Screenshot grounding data
=== Begin Enclosure ===
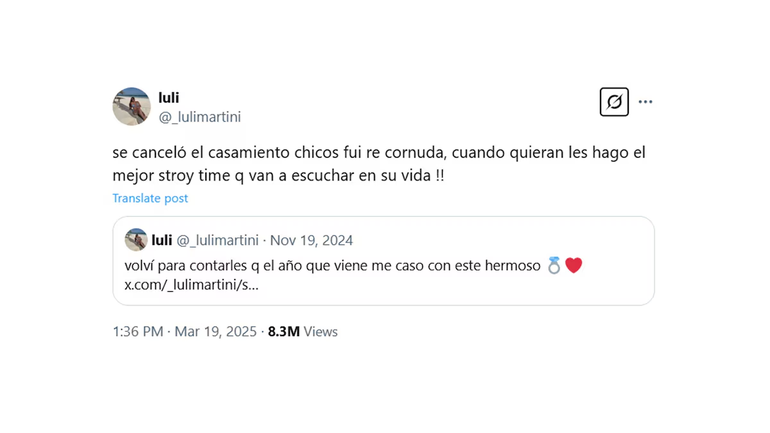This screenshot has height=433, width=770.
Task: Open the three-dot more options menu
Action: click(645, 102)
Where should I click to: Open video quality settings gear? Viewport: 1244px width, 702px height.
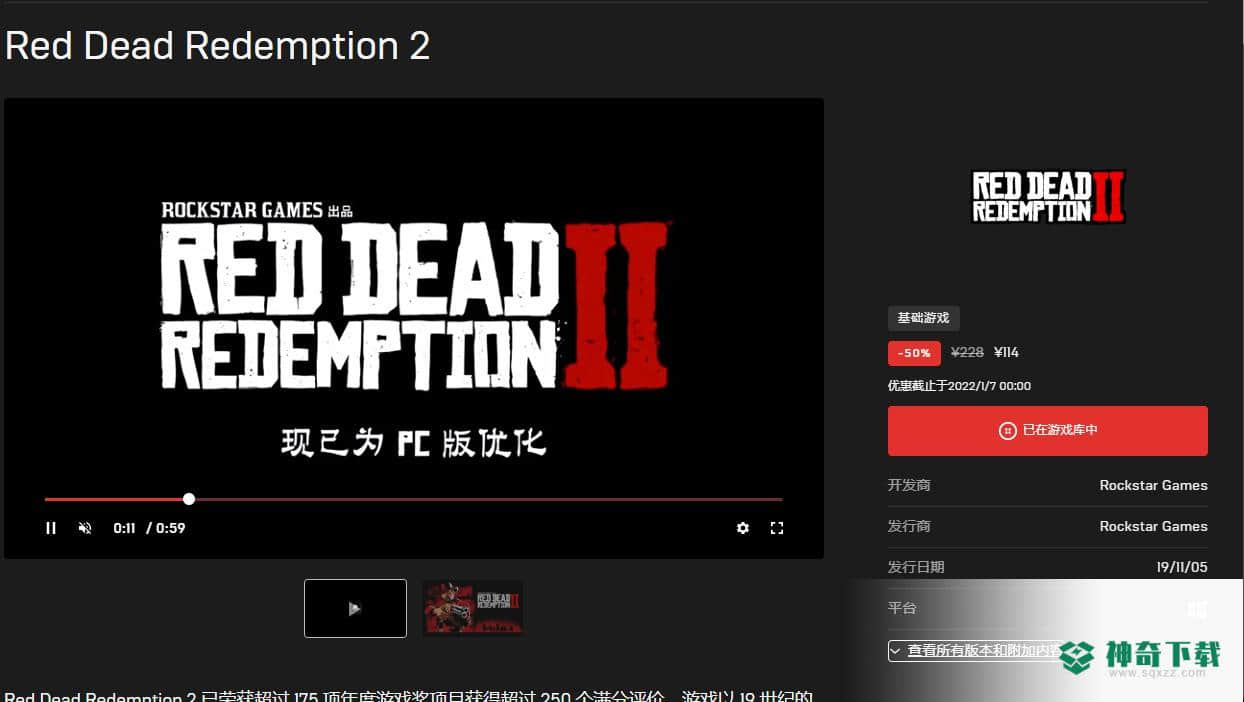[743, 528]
=== End Enclosure ===
**Exercise brief**
Without the pictures, transcribe the lines from the one containing "Where should I" through the end of the data, exactly and only those.

**Final answer**
Where should I click to: Open video quality settings gear? Viewport: 1244px width, 702px height.
[743, 528]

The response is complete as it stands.